Prancis tahun lalu terlibat dalam perseteruan sengit dengan negara-negara Muslim, termasuk Turki, atas pernyataan dan kebijakan yang dibuat oleh pejabat tinggi Prancis menyusul penerbitan ulang karikatur ofensif Nabi Muhammad. Muslim di seluruh dunia mengecam keputusan majalah satir Prancis Charlie Hebdo untuk menerbitkan ulang kartun yang tidak menghormati agama dan nabi.

Observatoire National de Lutte contre l’Islamophobia mencatat 235 tindakan Islamofobia dari 1 Januari hingga 31 Desember 2020, meningkat 53% dari tahun sebelumnya. Menurut laporan setebal 886 halaman berjudul “European Islamophobia Report 2020” yang diedit bersama oleh Enes Bayraklı, seorang profesor hubungan internasional di Universitas Turki-Jerman yang berbasis di Istanbul, dan Hafez, ada peningkatan 14% dalam tindakan dan 79 % peningkatan ancaman.

“Tahun 2020 menandai titik balik Islamofobia dan perlakuan terhadap Muslim di Prancis,” kata laporan itu, seraya menambahkan bahwa selama beberapa tahun sekarang, pemerintah Prancis telah “menyalahgunakan konsep “laïcité” (sekularisme versi Prancis) menjadikannya senjata yang merugikan Muslim Prancis dan Islam – yang mengarah pada pengucilan sosial-ekonomi banyak Muslim, dan khususnya wanita Muslim yang mengenakan jilbab.”

Lebih jauh lagi, Shada Islam dalam artikelnya yang diterbitkan di Guardian juga menyinggung apa yang disebutnya “France’s Muslim-panic” dan mengatakan bahwa “Setelah dibatasi pada kelompok sayap kanan UE, fiksasi Prancis dengan Muslim telah meluas ke seluruh lanskap politik Eropa; Islam dipandang sebagai ancaman bagi tradisi sekuler nasional atau gagasan “Eropa Kristen.”

sikap Turki

Menyusul keputusan Prancis untuk meloloskan RUU anti-radikalisme yang kontroversial, Turki menekankan bahwa langkah itu akan semakin meminggirkan Muslim dan minoritas agama lainnya.

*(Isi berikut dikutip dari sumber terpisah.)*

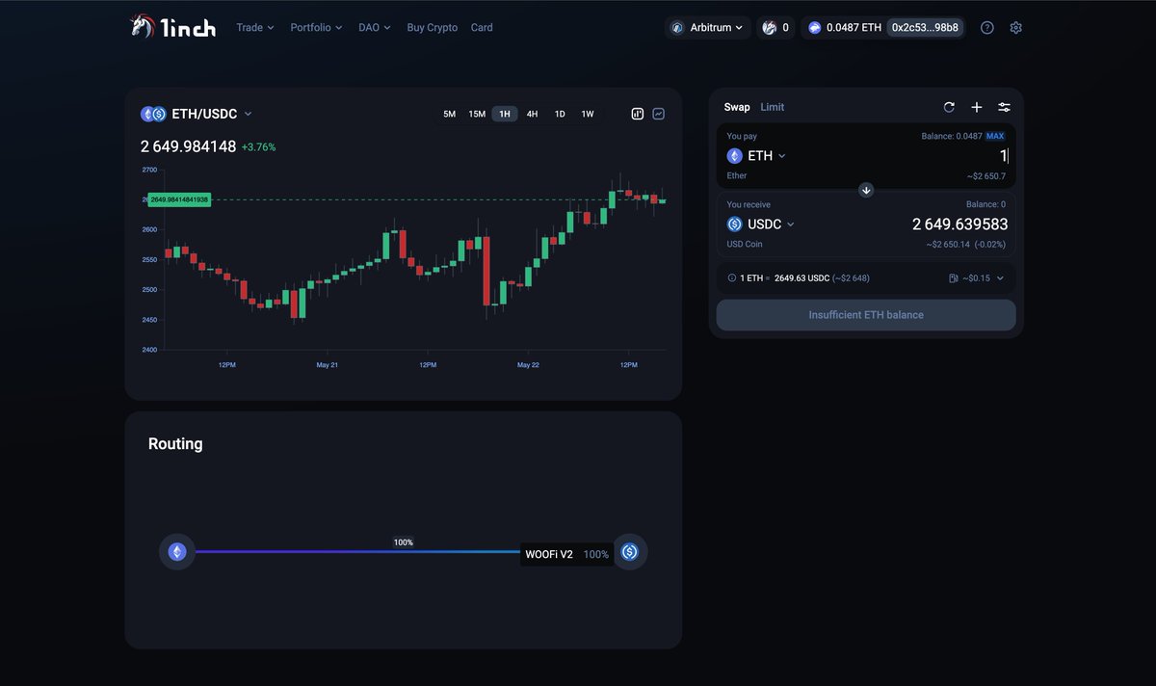The image size is (1156, 686).
Task: Click the gas fuel icon showing 0
Action: [x=775, y=27]
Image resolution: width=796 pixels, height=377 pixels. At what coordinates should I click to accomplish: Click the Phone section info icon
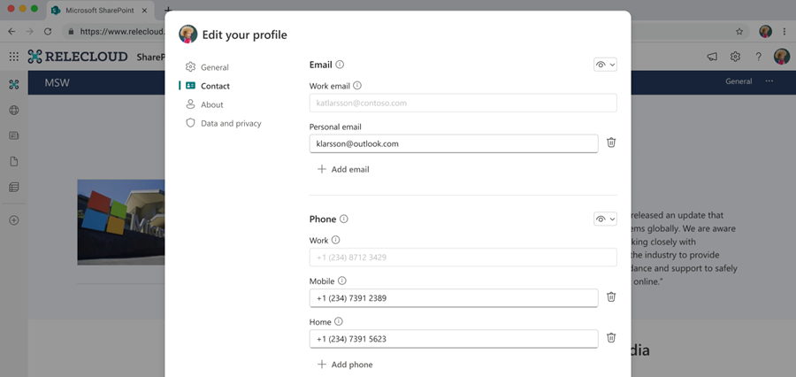(x=344, y=219)
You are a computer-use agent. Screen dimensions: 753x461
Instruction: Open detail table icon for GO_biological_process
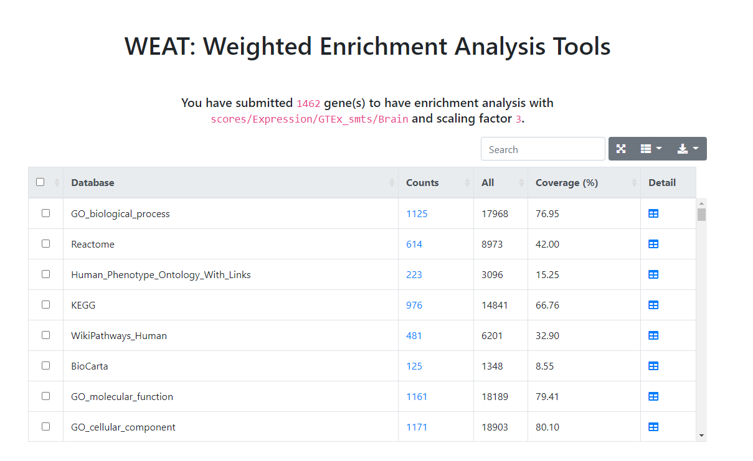[653, 213]
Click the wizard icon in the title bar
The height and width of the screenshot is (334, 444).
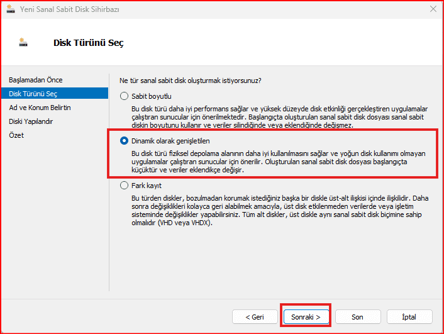coord(11,10)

Direktur komunikasi Turki pada bulan Juli mengatakan bahwa meskipun Prancis mengklaim memperjuangkan prinsip-prinsip kebebasan, kesetaraan dan persaudaraan, hal itu telah meningkatkan campur tangan dalam cara hidup agama minoritas melalui RUU tersebut.

Negara memikul tanggung jawab besar pada saat-saat ketika serangan terhadap Muslim di Eropa meningkat, katanya, menambahkan bahwa Turki akan terus mengikuti perkembangan mengenai RUU tersebut.

Kementerian Luar Negeri Turki juga mengecam keputusan Prancis, menuduhnya mengikuti pendekatan yang menyimpang dalam upaya untuk mengendalikan komunitas migran di Eropa dengan membangun konsep yang dibuat-buat.

Kementerian mengatakan pola pikir di balik undang-undang tersebut terutama merupakan hasil dari pemahaman yang salah tentang fakta sosiologis dan sejarah, yang selanjutnya memicu xenofobia, rasisme, diskriminasi, dan kebencian terhadap Muslim.

Pernyataan itu dilanjutkan dengan menyarankan bahwa negara Prancis merangkul retorika yang lebih konstruktif yang akan memenuhi kebutuhan masyarakat, agama dan etika – daripada melihat orang-orang dan masalah agama semata-mata melalui perspektif keamanan.